Lordstown Motors Faces Fifth Class Action Lawsuit
LORDSTOWN, Ohio – The fallout from a short-seller’s report released in March is still reverberating as a fifth class-action lawsuit has been filed against electric-vehicle manufacturer Lordstown Motors Corp.
Investor Raymond Romano filed the complaint in U.S. District Court in Youngstown May 13.
The complaint alleges that Lordstown Motors, its CEO, and former directors of its predecessor, DiamondPeak Holdings Corp., misled investors about pre-orders the company claimed to have secured for its all-electric Endurance pickup.
DiamondPeak, a special purpose acquisition company, or SPAC, announced it would merge with Lordstown Motors August 3 with the intent on taking the company public. DiamondPeak shareholders agreed to the merger Oct. 23 and Lordstown Motors began trading on the NASDAQ exchange under the ticker symbol RIDE Oct. 26.
According to the lawsuit, Romano held shares of DiamondPeak as of Sept. 21, 2020, and had a right to vote on the merger. At that time, DiamondPeak’s stock value had climbed to $31.40 per share, according to NASDAQ. On Thursday, the stock, traded under the Lordstown Motors RIDE symbol, closed at $6.98 per share.
The complaint alleges DiamondPeak issued proxy statements that contained materially false information intended to influence shareholder votes in favor of the merger.
“The defendants solicited approval for the merger from the plaintiff and other members of the proposed class by means of a proxy statement that contained false and misleading statements,” the lawsuit said.
Court papers say these misleading statements – especially related to the nature of more than 100,000 pre-orders of the Endurance – continued after the merger was completed.
The complaint names Lordstown Motors, its CEO Steve Burns and director David Hamamoto as defendants. It also names former DiamondPeak directors Mark Walsh, Andrew Richardson, Steven Hash and Judith Hannaway as defendants.
On March 12, short-seller Hindenburg Research published a scathing analysis of Lordstown Motors, alleging it faked pre-orders of more than 100,000 vehicles and that the Endurance was far behind in its production schedule.
The reaction was swift on Wall Street, as Lordstown Motors’ share prices tumbled more than 16% that day.
Also in March, the company acknowledged that the U.S. Securities and Exchange Commission had initiated an inquiry into the company, and that Lordstown Motors was cooperating.

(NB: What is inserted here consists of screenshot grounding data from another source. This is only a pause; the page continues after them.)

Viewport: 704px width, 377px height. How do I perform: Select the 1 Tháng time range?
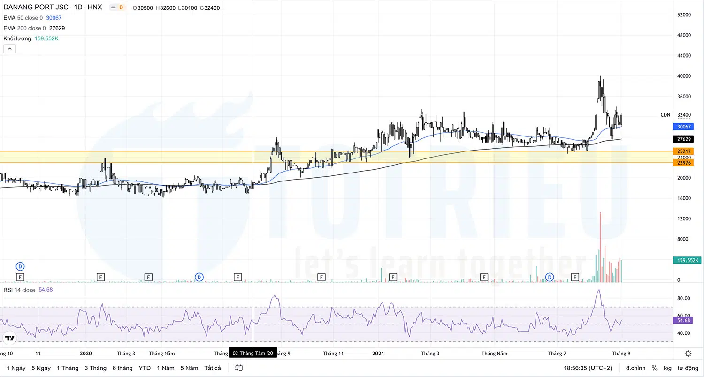tap(68, 368)
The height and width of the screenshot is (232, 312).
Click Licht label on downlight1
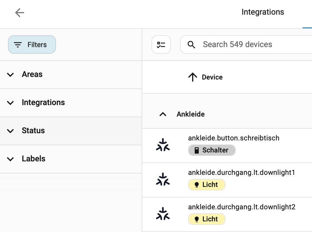tap(206, 185)
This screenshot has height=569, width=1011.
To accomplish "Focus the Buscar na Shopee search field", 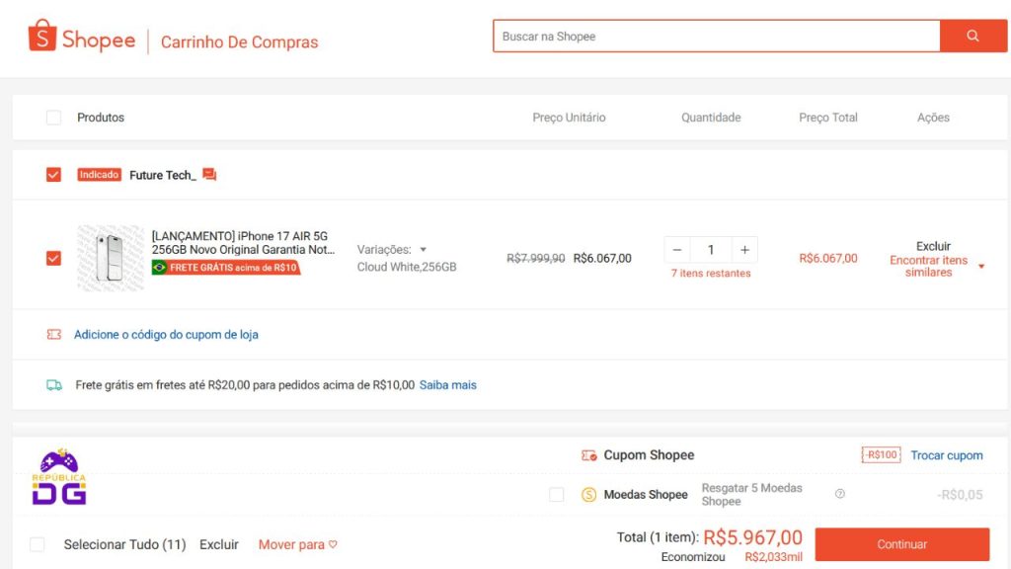I will [x=716, y=37].
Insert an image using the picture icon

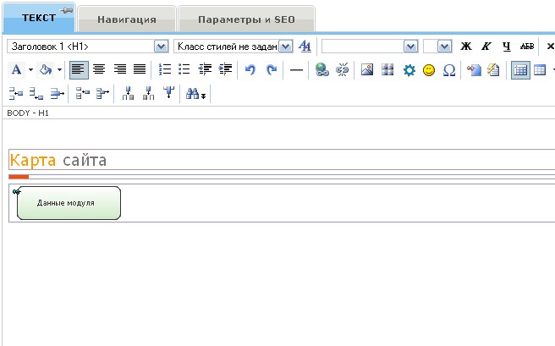click(x=367, y=70)
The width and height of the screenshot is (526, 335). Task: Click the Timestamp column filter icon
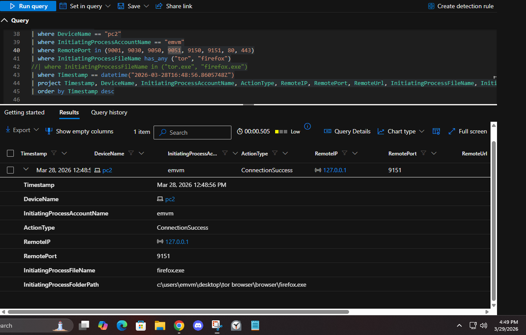(54, 153)
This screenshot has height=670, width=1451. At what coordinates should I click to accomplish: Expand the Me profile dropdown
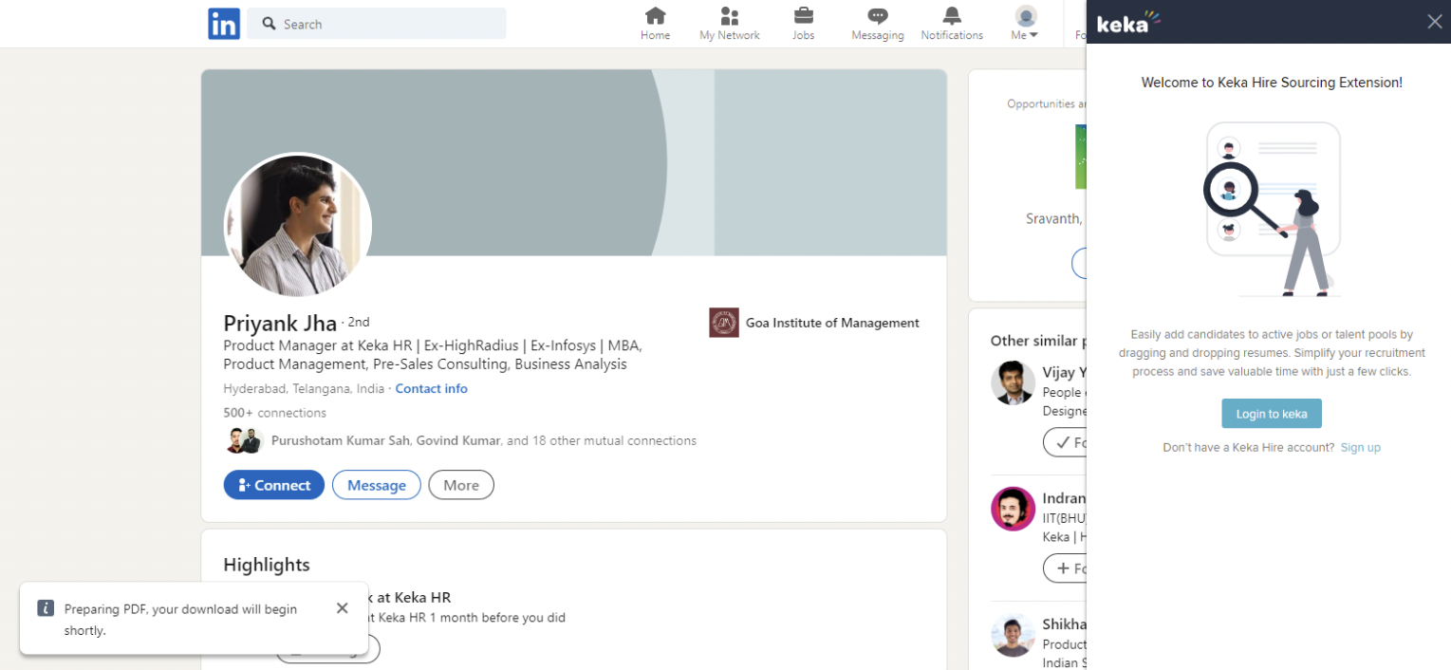[1025, 24]
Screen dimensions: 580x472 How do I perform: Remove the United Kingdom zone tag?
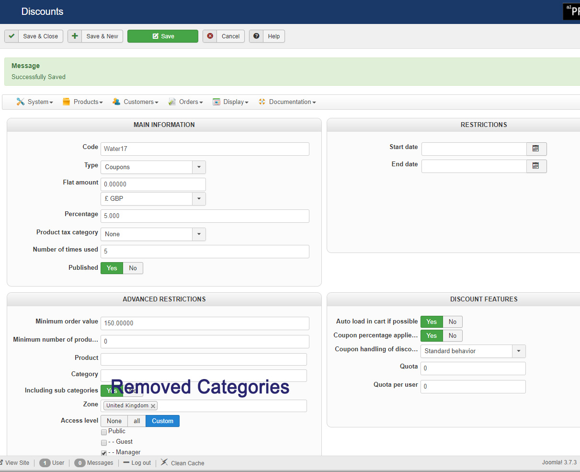(153, 406)
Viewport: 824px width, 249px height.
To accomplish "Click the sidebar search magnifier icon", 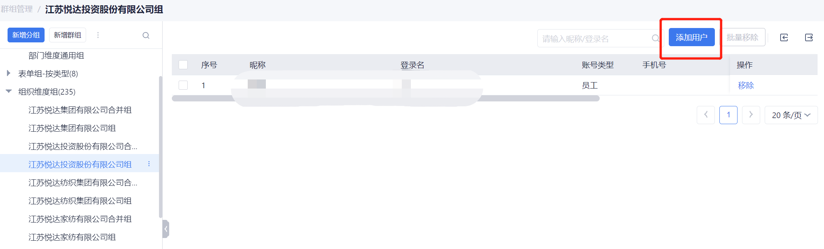I will [146, 36].
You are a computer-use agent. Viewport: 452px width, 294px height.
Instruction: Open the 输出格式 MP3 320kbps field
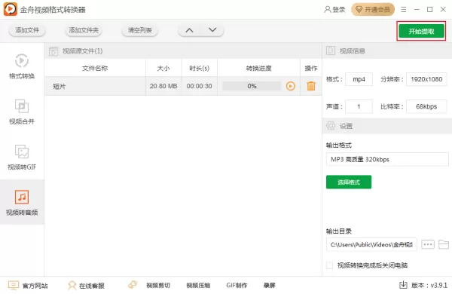click(x=387, y=159)
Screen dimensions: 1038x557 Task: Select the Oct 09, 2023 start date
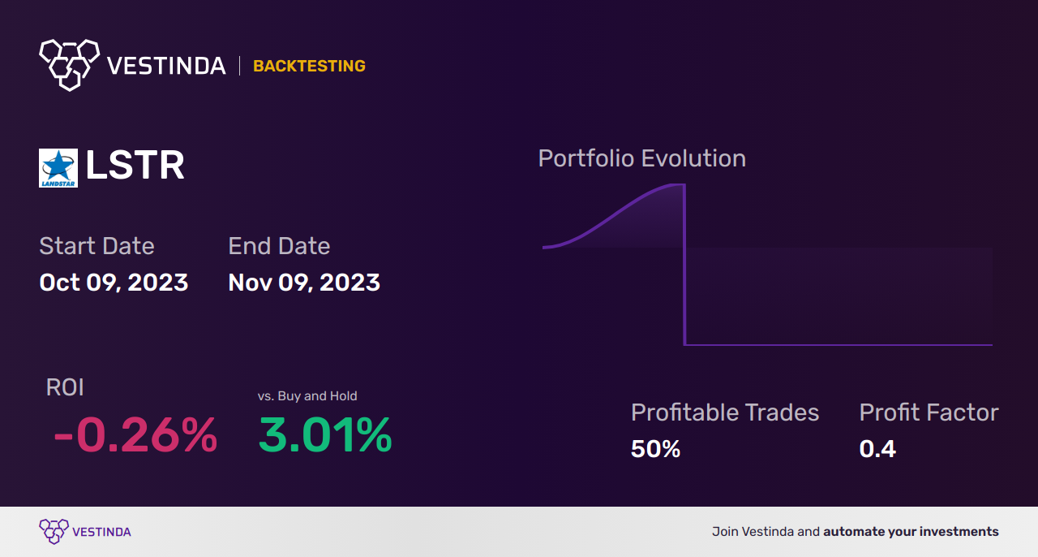(114, 283)
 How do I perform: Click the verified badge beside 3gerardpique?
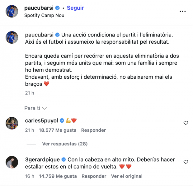point(64,160)
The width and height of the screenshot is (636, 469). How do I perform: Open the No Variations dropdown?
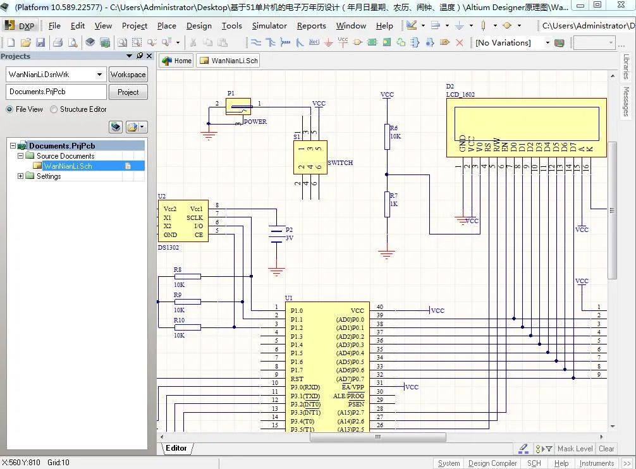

The announcement caused shares to slip further, and the company’s value has yet to rebound.
Lordstown Motors is in the process of building beta models of the Endurance at the former General Motors complex in Lordstown. These are models used for mostly safety validation and performance testing. The company expects to begin pre-production of the pickup this summer and move into full production by the end of September.
Four earlier class action lawsuits were filed against the company in the Youngstown court in the wake of the Hindenburg report. A sixth investor lawsuit on behalf of Lordstown Motors against its CEO and former directors of DiamondPeak was filed earlier this month in U.S. District Court in Delaware.
Lordstown Motors plans to issue its 2021 first quarter financials May 17. The company also said last week that it would restate its financials for 2020 because of new SEC guidelines that determined stock warrants at the time of SPAC mergers should be declared as liabilities and not equity.